>>>>

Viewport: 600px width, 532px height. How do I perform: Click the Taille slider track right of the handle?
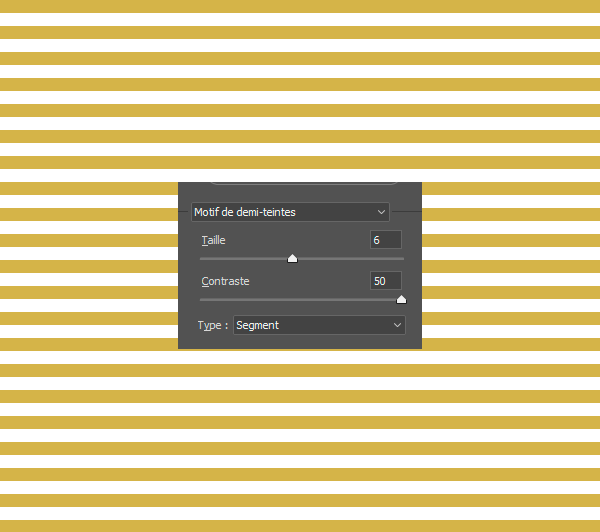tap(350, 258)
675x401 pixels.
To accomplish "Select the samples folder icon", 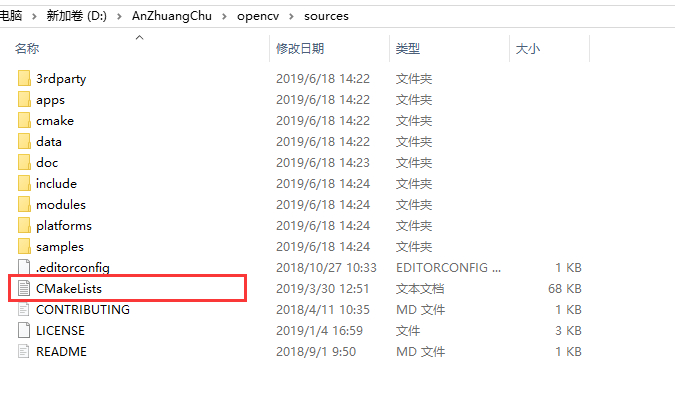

<<<<
>>>>

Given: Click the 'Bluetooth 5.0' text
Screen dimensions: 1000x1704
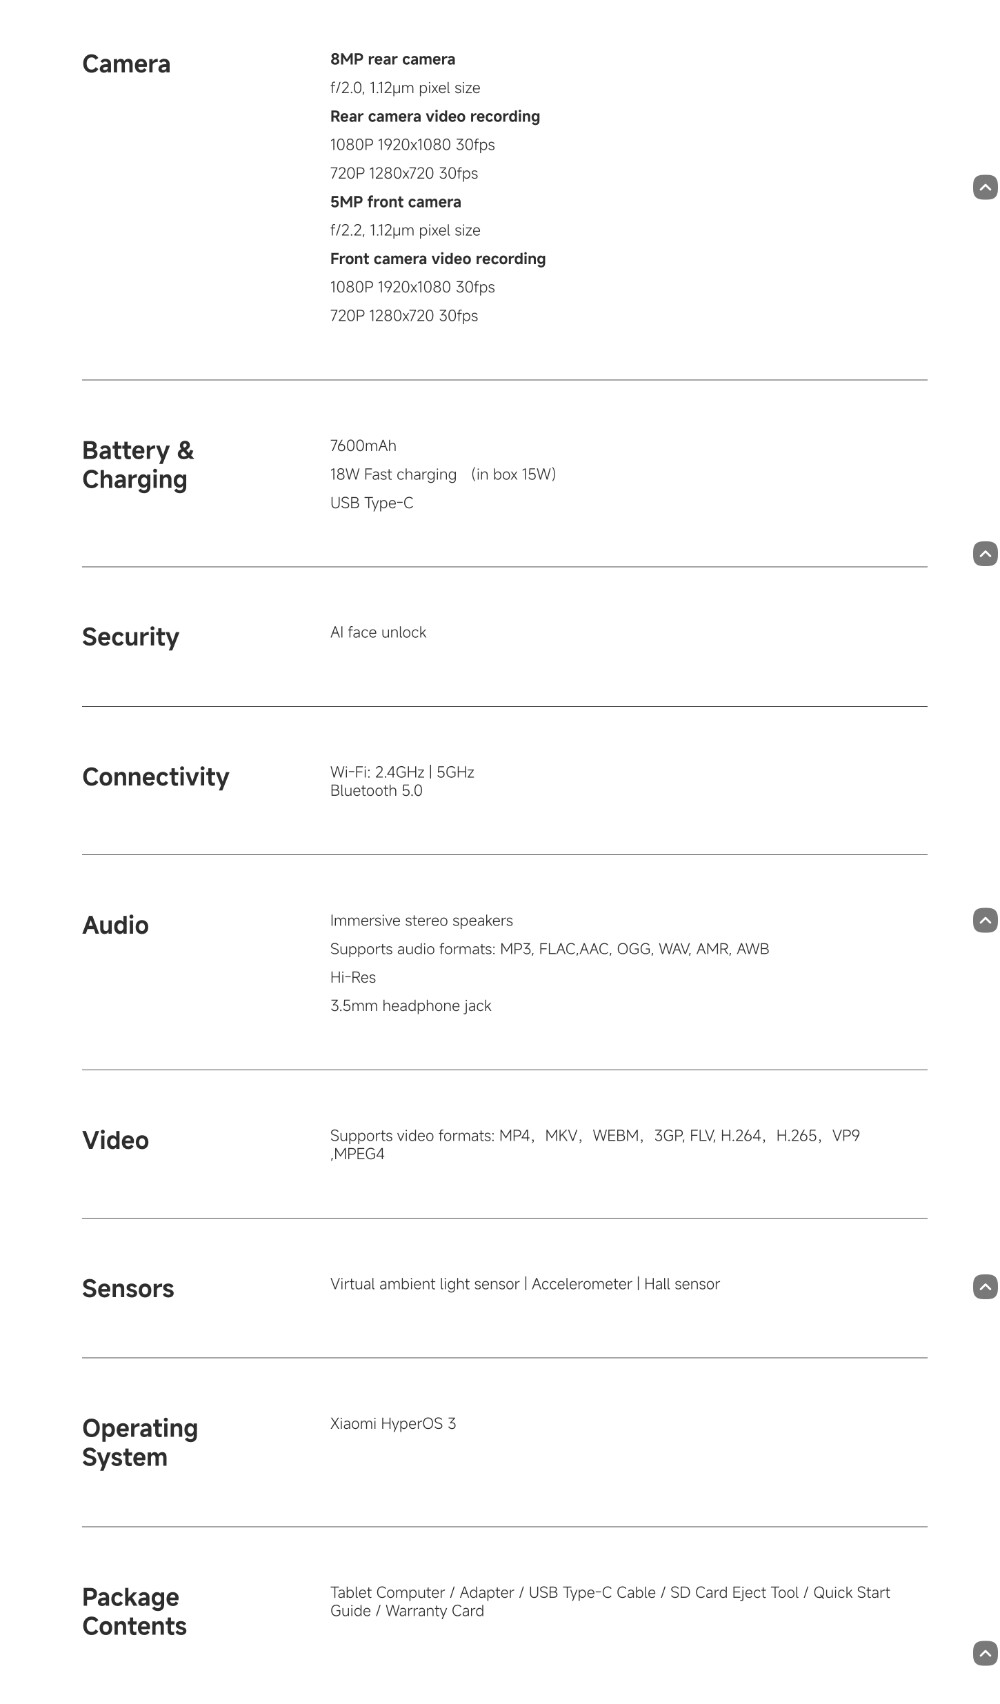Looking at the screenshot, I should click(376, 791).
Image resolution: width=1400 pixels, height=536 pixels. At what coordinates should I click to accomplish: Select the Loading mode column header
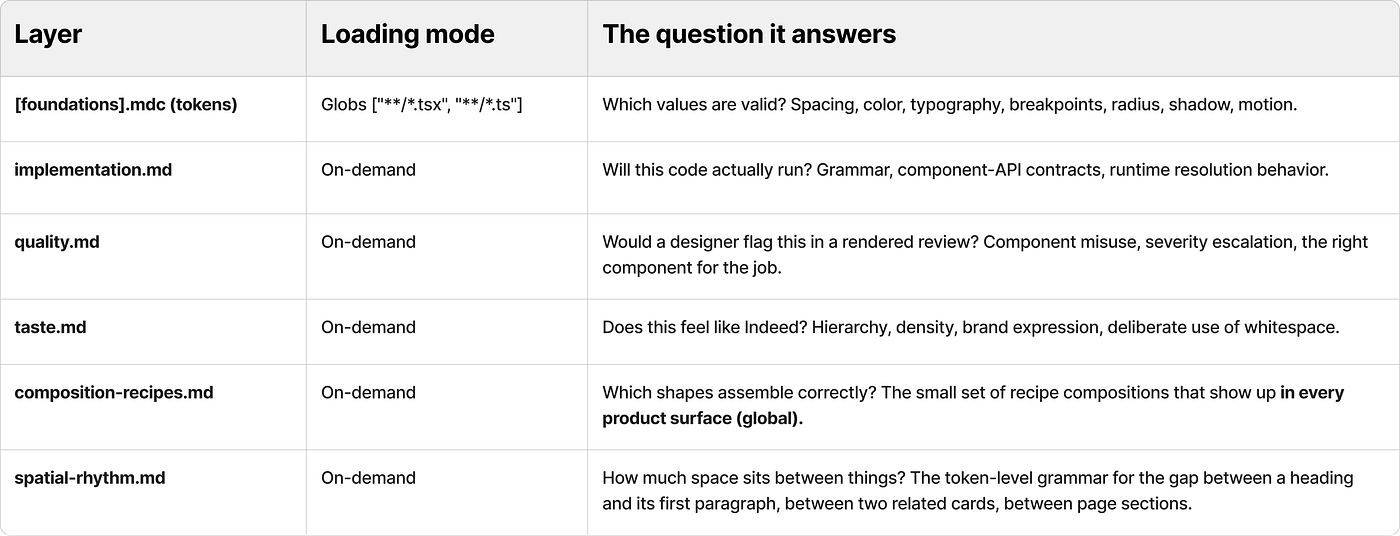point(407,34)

<<<<

*YOUR TASK*
Transcribe, from the material above, the stretch starting at the line with "Viewport: 600px width, 532px" and ending at the line with "the samples folder", both included, exactly. Do not carry over pictures.

*RESULT OF THIS TASK*
Viewport: 600px width, 532px height. How do I perform: Click the Taille slider track right of the handle?
tap(350, 258)
675x401 pixels.
To accomplish "Select the samples folder icon", 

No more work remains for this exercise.